- Opening Delimiter -

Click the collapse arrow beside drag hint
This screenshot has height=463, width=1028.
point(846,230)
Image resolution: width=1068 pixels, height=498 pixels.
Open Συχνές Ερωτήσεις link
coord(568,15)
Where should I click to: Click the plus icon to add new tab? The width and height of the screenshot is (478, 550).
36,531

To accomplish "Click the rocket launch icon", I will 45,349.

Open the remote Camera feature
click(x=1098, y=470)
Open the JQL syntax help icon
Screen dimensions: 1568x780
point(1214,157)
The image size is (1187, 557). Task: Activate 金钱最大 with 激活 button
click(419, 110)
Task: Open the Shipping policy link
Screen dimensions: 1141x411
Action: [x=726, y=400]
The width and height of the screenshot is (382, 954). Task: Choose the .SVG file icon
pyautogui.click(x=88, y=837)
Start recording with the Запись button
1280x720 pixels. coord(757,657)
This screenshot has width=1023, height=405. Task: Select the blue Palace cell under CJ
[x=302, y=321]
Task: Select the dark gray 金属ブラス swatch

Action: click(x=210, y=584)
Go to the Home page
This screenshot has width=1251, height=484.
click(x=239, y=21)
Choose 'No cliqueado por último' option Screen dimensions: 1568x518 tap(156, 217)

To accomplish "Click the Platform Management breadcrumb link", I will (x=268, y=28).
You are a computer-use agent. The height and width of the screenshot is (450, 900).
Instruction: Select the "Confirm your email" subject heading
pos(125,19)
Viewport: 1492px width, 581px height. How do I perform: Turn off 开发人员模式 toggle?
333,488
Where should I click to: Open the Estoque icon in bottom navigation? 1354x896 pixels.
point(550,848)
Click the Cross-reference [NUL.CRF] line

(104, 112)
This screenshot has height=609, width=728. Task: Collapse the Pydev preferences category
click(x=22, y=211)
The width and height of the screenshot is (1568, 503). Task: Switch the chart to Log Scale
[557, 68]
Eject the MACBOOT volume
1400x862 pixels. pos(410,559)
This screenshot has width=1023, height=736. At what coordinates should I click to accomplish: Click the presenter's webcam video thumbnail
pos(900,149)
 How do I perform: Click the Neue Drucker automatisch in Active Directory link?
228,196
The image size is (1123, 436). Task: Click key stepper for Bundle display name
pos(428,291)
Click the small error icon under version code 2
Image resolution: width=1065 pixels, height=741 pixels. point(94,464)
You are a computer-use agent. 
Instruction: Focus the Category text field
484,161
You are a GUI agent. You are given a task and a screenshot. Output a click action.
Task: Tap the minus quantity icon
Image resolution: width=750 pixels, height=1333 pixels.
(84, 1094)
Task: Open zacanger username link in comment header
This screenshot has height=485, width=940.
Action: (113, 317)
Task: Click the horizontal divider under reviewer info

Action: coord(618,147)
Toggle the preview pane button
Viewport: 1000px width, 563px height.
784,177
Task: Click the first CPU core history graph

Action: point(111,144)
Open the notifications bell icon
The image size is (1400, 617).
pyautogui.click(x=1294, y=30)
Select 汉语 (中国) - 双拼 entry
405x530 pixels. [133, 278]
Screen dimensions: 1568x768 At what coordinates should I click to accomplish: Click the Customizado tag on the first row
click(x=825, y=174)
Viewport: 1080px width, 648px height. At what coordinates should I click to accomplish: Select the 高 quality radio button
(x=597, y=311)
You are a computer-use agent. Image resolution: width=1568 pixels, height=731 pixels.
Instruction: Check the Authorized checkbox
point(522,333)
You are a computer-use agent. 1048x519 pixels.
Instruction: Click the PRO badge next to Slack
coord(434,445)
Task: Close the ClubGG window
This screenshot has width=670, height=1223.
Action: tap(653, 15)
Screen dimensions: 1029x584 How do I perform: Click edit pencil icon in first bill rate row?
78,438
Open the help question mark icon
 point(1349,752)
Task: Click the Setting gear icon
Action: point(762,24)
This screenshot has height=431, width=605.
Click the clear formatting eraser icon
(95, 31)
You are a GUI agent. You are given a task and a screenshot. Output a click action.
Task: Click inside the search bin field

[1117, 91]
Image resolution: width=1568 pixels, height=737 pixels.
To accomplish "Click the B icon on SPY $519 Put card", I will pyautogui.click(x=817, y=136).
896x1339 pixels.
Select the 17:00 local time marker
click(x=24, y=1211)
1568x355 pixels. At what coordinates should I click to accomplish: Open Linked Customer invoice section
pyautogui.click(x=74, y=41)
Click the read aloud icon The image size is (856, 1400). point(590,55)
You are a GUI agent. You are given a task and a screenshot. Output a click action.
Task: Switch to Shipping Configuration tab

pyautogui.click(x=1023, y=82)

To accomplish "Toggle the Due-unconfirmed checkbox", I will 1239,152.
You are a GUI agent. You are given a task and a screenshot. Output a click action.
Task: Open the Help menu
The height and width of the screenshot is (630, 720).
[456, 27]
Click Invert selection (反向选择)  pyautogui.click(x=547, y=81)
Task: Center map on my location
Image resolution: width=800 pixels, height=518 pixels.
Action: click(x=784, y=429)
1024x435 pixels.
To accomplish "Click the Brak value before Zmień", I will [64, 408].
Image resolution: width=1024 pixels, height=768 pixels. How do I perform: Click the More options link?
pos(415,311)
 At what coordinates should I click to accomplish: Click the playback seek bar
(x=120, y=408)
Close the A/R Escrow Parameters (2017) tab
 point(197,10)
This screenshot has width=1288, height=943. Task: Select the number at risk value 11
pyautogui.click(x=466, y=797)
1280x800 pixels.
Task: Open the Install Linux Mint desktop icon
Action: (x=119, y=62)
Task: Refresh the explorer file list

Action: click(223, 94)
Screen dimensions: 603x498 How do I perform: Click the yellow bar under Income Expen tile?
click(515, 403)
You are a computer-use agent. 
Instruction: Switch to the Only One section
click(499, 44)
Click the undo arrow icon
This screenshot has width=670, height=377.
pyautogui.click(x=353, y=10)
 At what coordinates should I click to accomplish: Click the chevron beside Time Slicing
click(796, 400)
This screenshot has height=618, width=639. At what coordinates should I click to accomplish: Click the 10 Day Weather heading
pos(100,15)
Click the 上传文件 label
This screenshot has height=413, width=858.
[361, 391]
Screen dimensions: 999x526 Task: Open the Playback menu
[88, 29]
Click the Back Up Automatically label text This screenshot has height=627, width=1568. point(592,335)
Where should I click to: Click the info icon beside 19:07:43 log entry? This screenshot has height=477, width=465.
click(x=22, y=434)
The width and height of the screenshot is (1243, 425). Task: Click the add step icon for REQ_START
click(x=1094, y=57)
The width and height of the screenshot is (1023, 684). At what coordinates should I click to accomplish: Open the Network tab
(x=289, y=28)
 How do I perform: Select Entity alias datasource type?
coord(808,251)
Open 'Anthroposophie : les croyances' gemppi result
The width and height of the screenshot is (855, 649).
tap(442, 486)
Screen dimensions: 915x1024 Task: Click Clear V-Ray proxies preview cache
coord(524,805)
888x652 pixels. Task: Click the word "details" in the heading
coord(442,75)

- Closing Delimiter -

- **Task to carry out**
Show, from the records above, every line that includes "will".

- **Expected answer**
To accomplish "Click the rocket launch icon", I will 45,349.
To accomplish "Click the Platform Management breadcrumb link", I will (x=268, y=28).
To accomplish "Click the B icon on SPY $519 Put card", I will pyautogui.click(x=817, y=136).
To accomplish "Toggle the Due-unconfirmed checkbox", I will 1239,152.
To accomplish "Click the Brak value before Zmień", I will [64, 408].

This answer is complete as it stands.